- WHAT YOU HAVE TO DO: Beginning at the line that mentions "This screenshot has height=602, width=829.", retype the rest of the records below exactly. Pictures are not part of the copy.

- Dataset entries:
-- Opening Marker --
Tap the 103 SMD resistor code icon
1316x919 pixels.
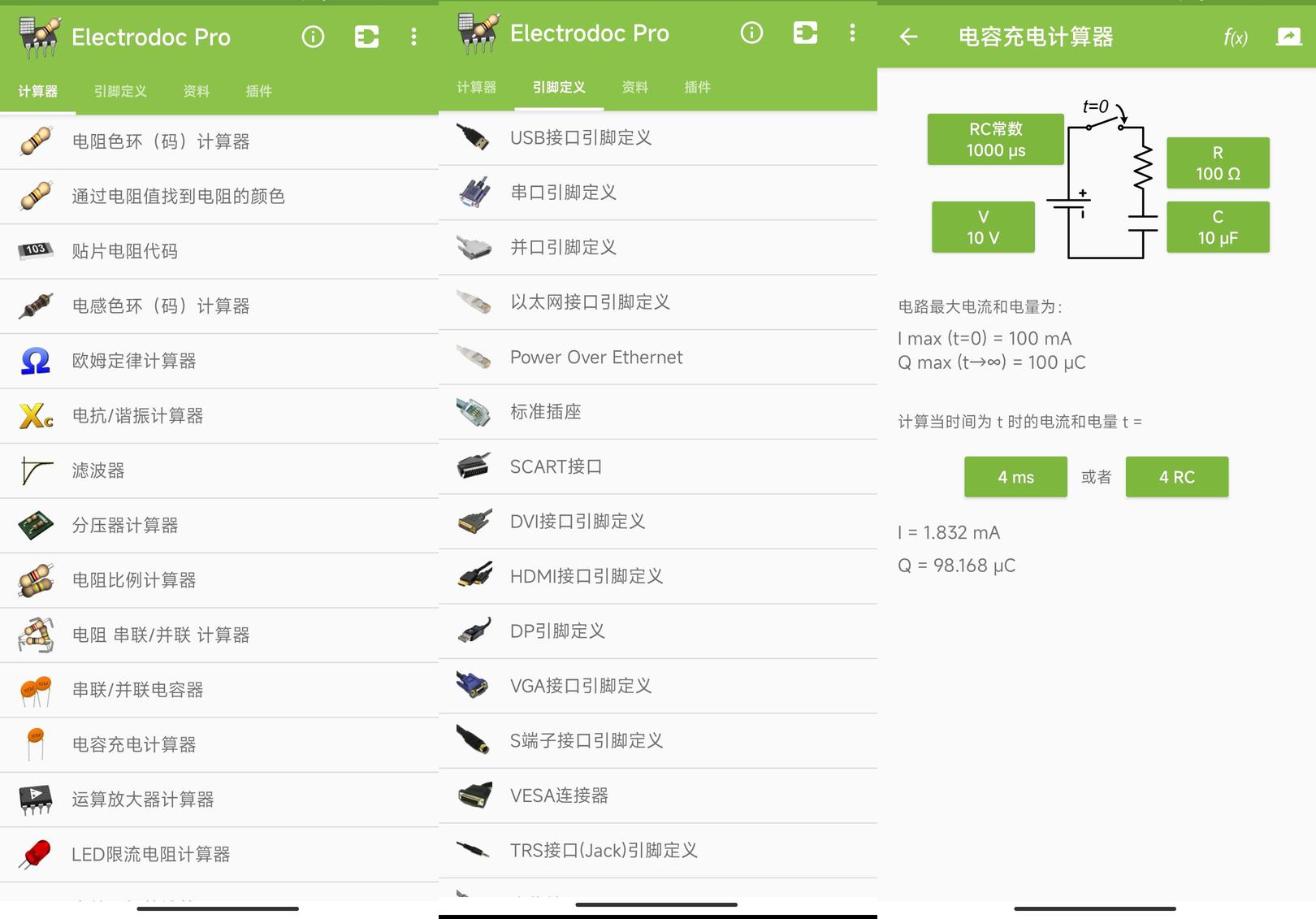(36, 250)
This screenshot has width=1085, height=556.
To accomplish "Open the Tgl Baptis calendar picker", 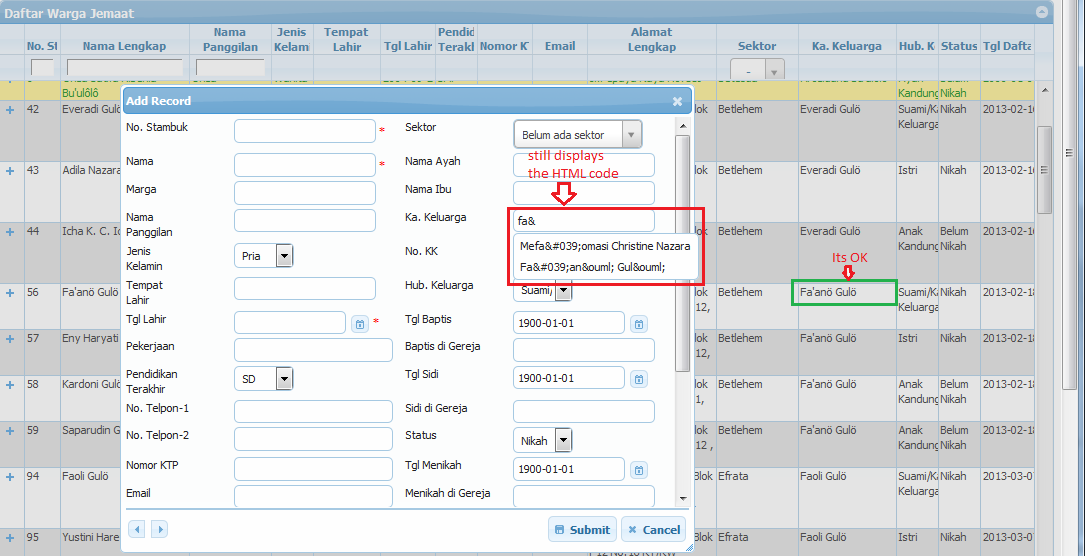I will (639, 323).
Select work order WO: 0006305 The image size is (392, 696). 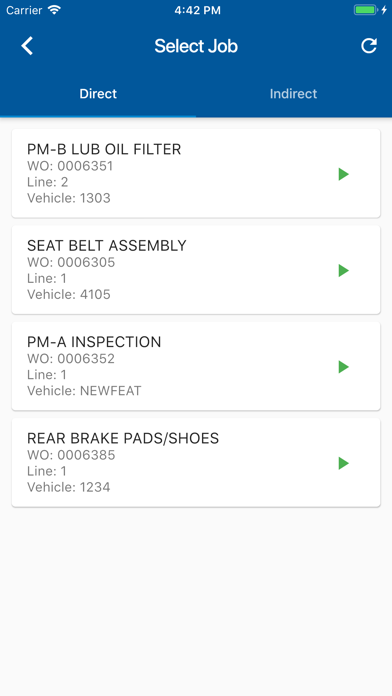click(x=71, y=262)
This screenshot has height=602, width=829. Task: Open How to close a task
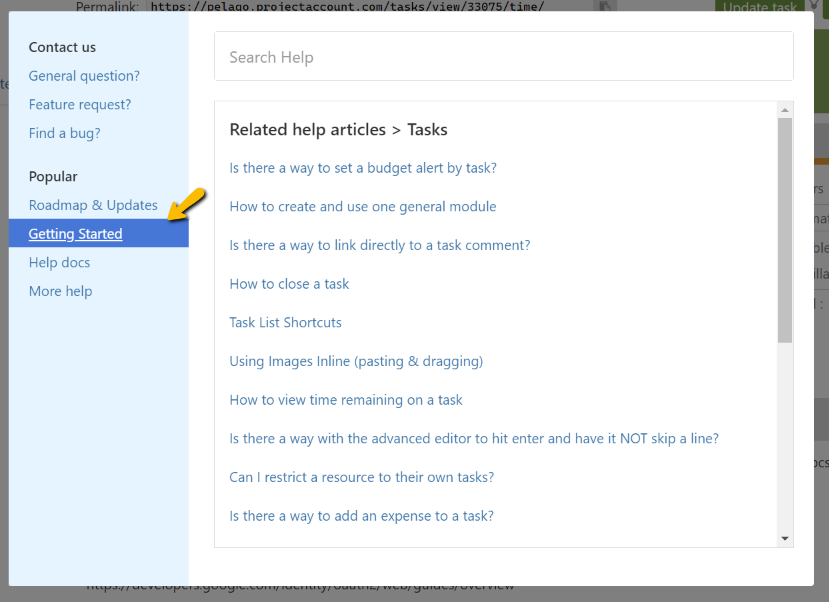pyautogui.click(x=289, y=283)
-- Closing Marker --
- TASK RESPONSE:
This screenshot has height=602, width=829. Task: Open How to close a task
pyautogui.click(x=289, y=283)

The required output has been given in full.